Und so ritt er dreißig Jahre auf dem Manöverfelde, und ein Pferd nach dem andern wurde dienstuntüchtig und mußte für Nr. 57 Skantebro ausgeschossen werden, aber Käck war noch immer munter. Das erste war Kläm. Es wurde mit siebzehn Jahren steif und kam zu einem Brauer in Jönköping. Dann kam der liebe Fuchs, der sich in Bornaps großem Park das Bein brach, und da weinte Käck beinahe ebenso sehr, wie damals, als sein kleiner Knabe am Scharlachfieber draufging. Und nun war es sein alter, grauer Kalle, und er glaubte wohl, daß er mit ihm zusammen ausgedient haben würde.

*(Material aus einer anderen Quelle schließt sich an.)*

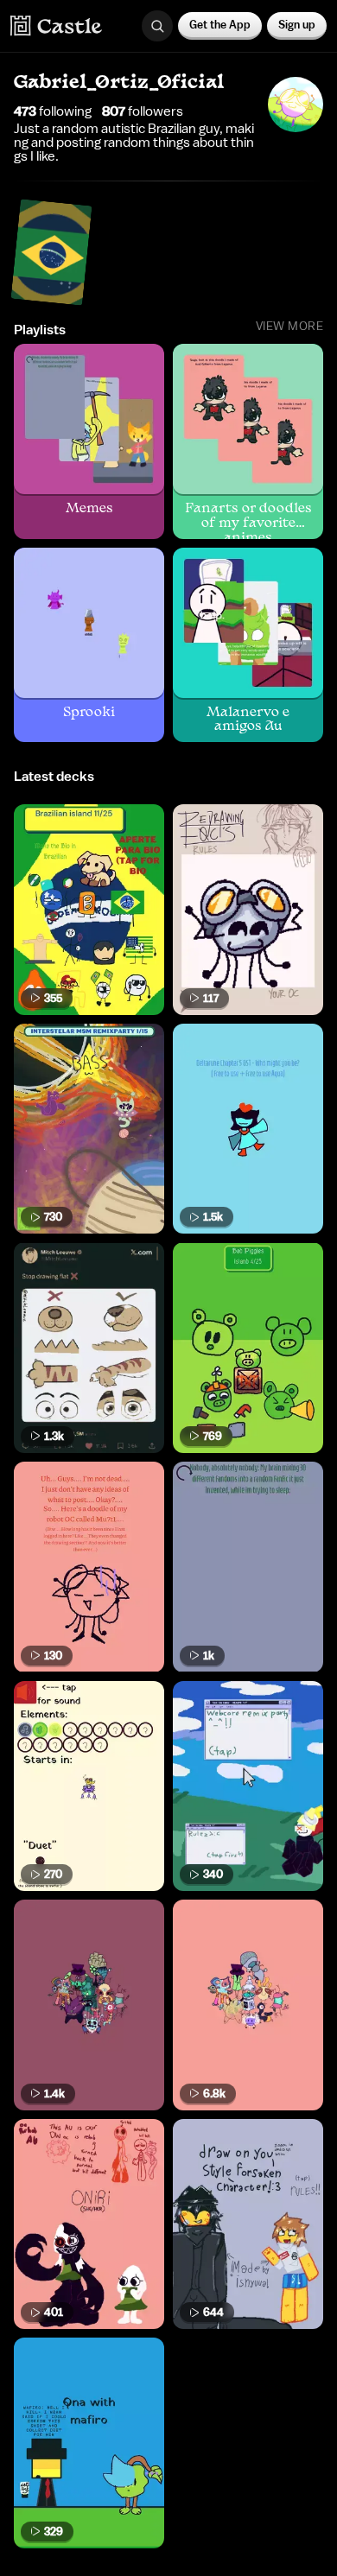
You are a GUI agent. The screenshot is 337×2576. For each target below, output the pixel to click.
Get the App (220, 24)
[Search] (157, 25)
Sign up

Es ging mit den beiden, mit Kalle und mit Käck zu Ende. Grau und etwas steifbeinig waren sie beide. »Was heißt das, Käck? Du sitzest ja so schwerfällig auf?« hatte der Rittmeister schon im vorigen Jahre gesagt. Als er beim letzten Manöver als Ordonnanz ritt, lachte der Fahnjunker und fragte: »Ist das Käck oder Kalle, der anfängt, alt zu werden?«
Der alte Husar schwieg, biß sich stolz in seinen grauen Schnurrbart und sah auf die blaugelbe Fahne. Bald würde auch sie, die ihn einst unter ihren Schutz genommen hatte, ihn von sich stoßen, weil er zu alt war, um ihr mit Ehren zu dienen. Er sah auf seinen blau-gelben Dolman, bald würde er kräftigere und jüngere Glieder umschließen, die ein blitzschnelles »Aufgesessen!« befolgen konnten und nicht bei einem gestreckten Galopp zitterten.

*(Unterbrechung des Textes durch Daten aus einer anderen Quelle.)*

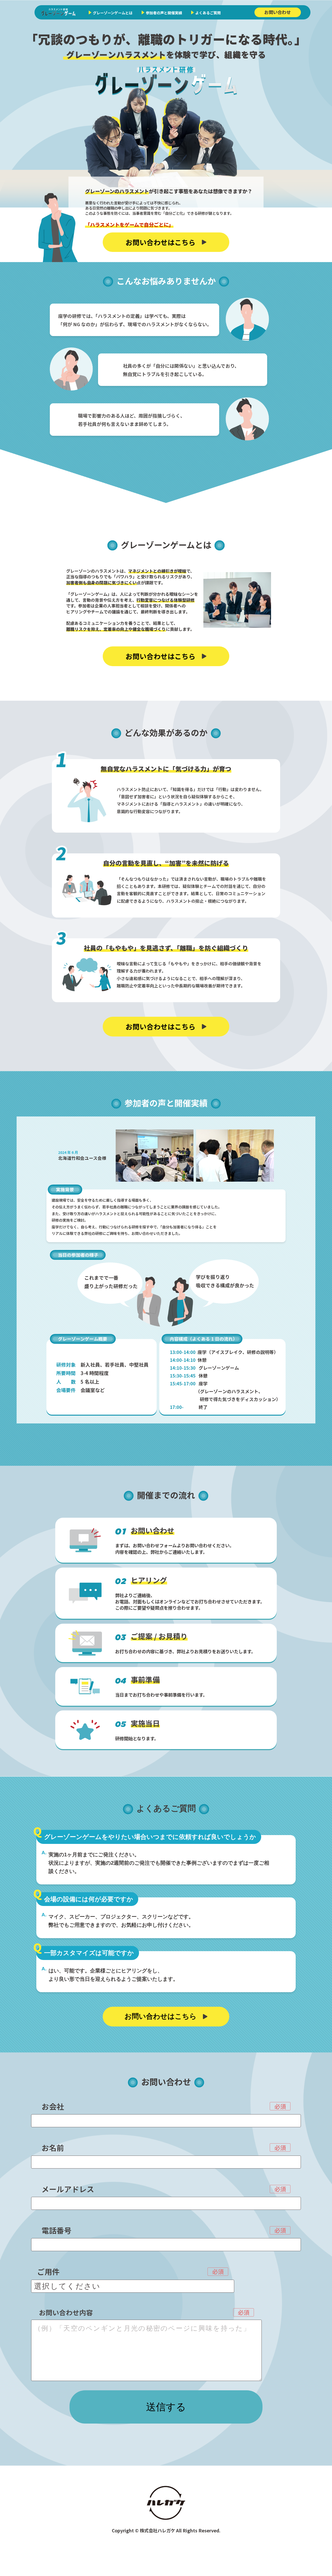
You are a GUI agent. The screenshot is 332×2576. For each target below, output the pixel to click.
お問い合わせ (277, 12)
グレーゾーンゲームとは (113, 12)
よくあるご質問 (208, 12)
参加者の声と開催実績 (164, 12)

Der Tag der Generalmusterung kam. Steif und geputzt wie immer erhielt Käck seinen Abschied und die Verdienstmedaille, blickte starr vor sich nieder auf Kalle's Mähne und fühlte seine Augenlider zucken, als der General ihm einige freundliche Worte sagte. Ihm, dem alten Husaren, der brav gedient und »blank« im Strafbuche hatte.
Als man in's Lager zurückgeritten war, kam der Gastwirt, der Kalle gekauft hatte, und schrie: »Her mit dem Gaul!« Da brach es los, und nachdem er dem alten Kameraden zum Abschied leise über die Lenden gestrichen hatte, ging Käck auf's Feld hinaus und weinte wie ein Kind und große Tropfen fielen auf seinen Dolman, den blau-gelben.
Froher, junger Husar! Wenn das Regiment auf dem Marsche ist, wenn die Fahne weht und die Hörner an der Spitze schmettern, wenn die jungen Pferde den Birkenhainen »guten Morgen« zuschnaufen, wenn die Muskeln sich anspannen und die Brust sich mit jener kecken, übermütigen Freude erfüllt, die ein richtiger Mann sonst nur empfindet, wenn er ein geliebtes Weib sein nennt, ein schaukelndes Deck unter seinen Füßen fühlt, ein blankes Schwert schwingt oder einen tüchtigen Gaul zwischen den Beinen hat – dann sieh auch einmal nach der Seite des Weges hin, und dann wirst du vielleicht eine gefurchte Wange, einen weißen Schnurrbart über dem Holzzaun erblicken und zwei alte schwache Augen deinem stolzen Ritte folgen sehen.
Das ist der alte Husar. Er liebt es, mit seinen trüben Augen seiner alten Schwadron bis zur nächsten Wegkrümmung zu folgen, vielleicht zum letzten Male, und mit bebenden Lippen murmelt er ein Lebewohl für Schwedens stolze Fahne ... die blau-gelbe.